Human amniotic membrane extracellular matrix scaffold for dental pulp regeneration in vitro and in vivo

Aim In order to obtain a 3-dimentional scaffold with predictable clinical results for pulp regeneration, this study aims to fabricate and characterize a porous decellularized human amniotic membrane (HAM) extracellular matrix (ECM) scaffold, and evaluate its potential to promote pulp regeneration in vitro and in vivo. Methodology The HAM was decellularized, and its histology and DNA content were analysed to confirm decellularization. The scaffolds were synthesized with 15, 22.5 and 30 mg/ml concentrations. The porosity, pore size, phosphate-buffered saline (PBS) absorption and degradation rate of the scaffolds were assessed. In vitro experiments were performed on human dental pulp stem cells (hDPSCs) to assess their viability, proliferation, adhesion and migration on the scaffolds. The optimal group was selected for in vivo immunogenicity assessment and was also used as the cell-free or cell-loaded scaffold in root segment models to evaluate pulp regeneration. All nonparametric data were analysed with the Kruskal-Wallis test followed by Dunn's post hoc test, whilst quantitative data were analysed with one-way anova. Results Decellularization of HAM was confirmed (p < .05). The porosity of all scaffolds was more than 95%, and the pore size decreased with an increase in ECM concentration (p < .01).

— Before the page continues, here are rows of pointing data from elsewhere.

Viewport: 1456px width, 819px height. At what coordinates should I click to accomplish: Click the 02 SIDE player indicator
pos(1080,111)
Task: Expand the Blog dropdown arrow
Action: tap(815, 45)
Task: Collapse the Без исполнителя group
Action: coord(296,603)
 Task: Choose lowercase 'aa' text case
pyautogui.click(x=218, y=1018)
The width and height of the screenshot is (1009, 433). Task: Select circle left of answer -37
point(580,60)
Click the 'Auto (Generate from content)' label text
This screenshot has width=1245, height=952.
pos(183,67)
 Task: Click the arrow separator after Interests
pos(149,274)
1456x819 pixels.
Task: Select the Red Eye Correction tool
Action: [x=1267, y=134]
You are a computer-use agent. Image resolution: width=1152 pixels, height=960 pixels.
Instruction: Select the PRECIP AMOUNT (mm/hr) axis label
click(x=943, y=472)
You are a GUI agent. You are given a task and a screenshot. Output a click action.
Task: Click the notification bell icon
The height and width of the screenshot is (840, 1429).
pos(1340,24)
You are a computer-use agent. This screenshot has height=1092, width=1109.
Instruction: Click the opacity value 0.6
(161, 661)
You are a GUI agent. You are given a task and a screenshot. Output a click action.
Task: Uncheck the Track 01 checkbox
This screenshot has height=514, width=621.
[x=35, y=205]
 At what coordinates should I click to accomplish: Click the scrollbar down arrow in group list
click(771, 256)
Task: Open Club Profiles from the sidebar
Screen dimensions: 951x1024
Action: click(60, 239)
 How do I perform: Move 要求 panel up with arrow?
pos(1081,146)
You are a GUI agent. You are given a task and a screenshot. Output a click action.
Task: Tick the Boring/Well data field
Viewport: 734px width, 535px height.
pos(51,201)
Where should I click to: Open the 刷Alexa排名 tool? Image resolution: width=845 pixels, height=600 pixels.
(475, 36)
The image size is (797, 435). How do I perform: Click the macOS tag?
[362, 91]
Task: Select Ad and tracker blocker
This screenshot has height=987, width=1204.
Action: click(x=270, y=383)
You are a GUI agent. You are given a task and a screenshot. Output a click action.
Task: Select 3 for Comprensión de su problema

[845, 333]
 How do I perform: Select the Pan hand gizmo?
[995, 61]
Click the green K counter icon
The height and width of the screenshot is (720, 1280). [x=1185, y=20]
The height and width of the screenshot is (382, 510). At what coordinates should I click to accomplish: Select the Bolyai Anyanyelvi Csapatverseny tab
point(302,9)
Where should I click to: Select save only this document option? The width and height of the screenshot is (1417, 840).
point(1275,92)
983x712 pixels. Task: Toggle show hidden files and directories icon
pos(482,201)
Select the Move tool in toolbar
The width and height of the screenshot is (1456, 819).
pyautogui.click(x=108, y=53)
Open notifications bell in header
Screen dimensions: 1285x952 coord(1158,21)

PBS absorption was not significantly different amongst the groups, whilst 30 mg/ml ECM scaffold had the highest degradation rate (p < .01). The hDPSCs adhered to the scaffold, whilst their proliferation rate increased over time in all groups (p < .001). Cell migration was higher in 30 mg/ml ECM scaffold (p < .05). In vivo investigation with 30 mg/ml ECM scaffold revealed mild to moderate inflammatory response. In root segments, both cell-free and cell-loaded 30 mg/ml scaffolds were replaced with newly formed, pulp-like tissue with no significant difference between groups. Immunohistochemical assessments revealed high revascularization and collagen content with no significant difference amongst the groups. Conclusion The 30 mg/ml HAM ECM scaffold had optimal physical properties and better supported hDPSC migration. The HAM ECM scaffold did not interfere with formation of pulp-like tissue and revascularization within the root canal when employed as both cell-free and cell-loaded scaffold. These results highlight the potential of HAM ECM membrane for further investigations in regenerative endodontics.

Automated summary

The 30 mg/ml HAM ECM scaffold exhibited optimal physical properties and enhanced hDPSC migration. The HAM ECM scaffold did not hinder the formation of pulp-like tissue and revascularization within the root canal when used as both cell-free and cell-loaded scaffold. These findings underscore the potential of HAM ECM membrane for further exploration in regenerative endodontics.